Comme partout à travers la France, Nathalie ressent le besoin d’exprimer son sentiment 72 h après les attentats. « Venir ici est naturel et spontané. C’est pour notre République et notre liberté. Il ne faut plus qu’elles soient entachées de quoi que ce soit », confie-t-elle les yeux rougis par l’émotion.

« Dire à nos proches qu’on les aime »

Tout de noir vêtue, Kimberley a pris du temps sur sa pause déjeuner pour venir se recueillir. Avec ses amis lycéens, la jeune fille de 15 ans veut combattre l’angoisse qui flotte autour d’elle. « On a peur mais il ne faut pas rester enfermé chez soi, il ne faut pas marcher dans la rue avec la crainte. Je pense que l’on doit, au contraire, se lever le matin avec du courage. Et surtout dire à nos proches qu’on les aime. »

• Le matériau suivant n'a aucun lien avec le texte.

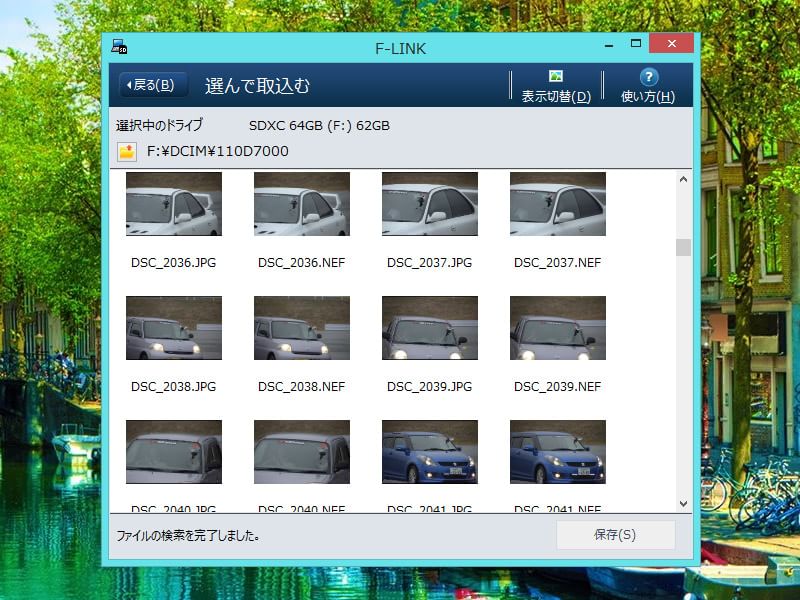Viewport: 800px width, 600px height.
Task: Click the back button 戻る(B)
Action: point(153,85)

Parmi les responsables des cultes, Ibrahima M’madi. Il est imam dans l’une des quatre mosquées de l’Ariane. Être présent aujourd’hui est pour lui « un signe de solidarité, de paix, de respect ». Un discours qu’il répétera auprès de ses fidèles dès la prière de ce soir. « Il faut combattre la peur, l’horreur de ce qui ce qui s’est passé et de ce qui va être dit », confie l’imam après la minute de silence.

 

Les responsables des cultes et les responsables politique ont respecté une minute de silence en hommage aux victimes. - M. Frénois

« C’est le moment d’interpeller » pour Christian Estrosi

Immédiatement après l’émotion, Christian Estrosi a durci le ton face aux médias. « Il y a des lieux à Nice où la mouvance salafiste est extrêmement dangereuse. Je veux qu’elle soit neutralisée dans ces caves, ces garages, ces lieux clandestins ou officiels », affirme le maire de Nice (LR) alors qu’il a déjà demandé l’assignation à résidence pour les personnes fichées pour radicalisation auprès de François Hollande. « C’est le moment d’interpeller, de neutraliser et de fermer ces lieux », a-t-il ajouté.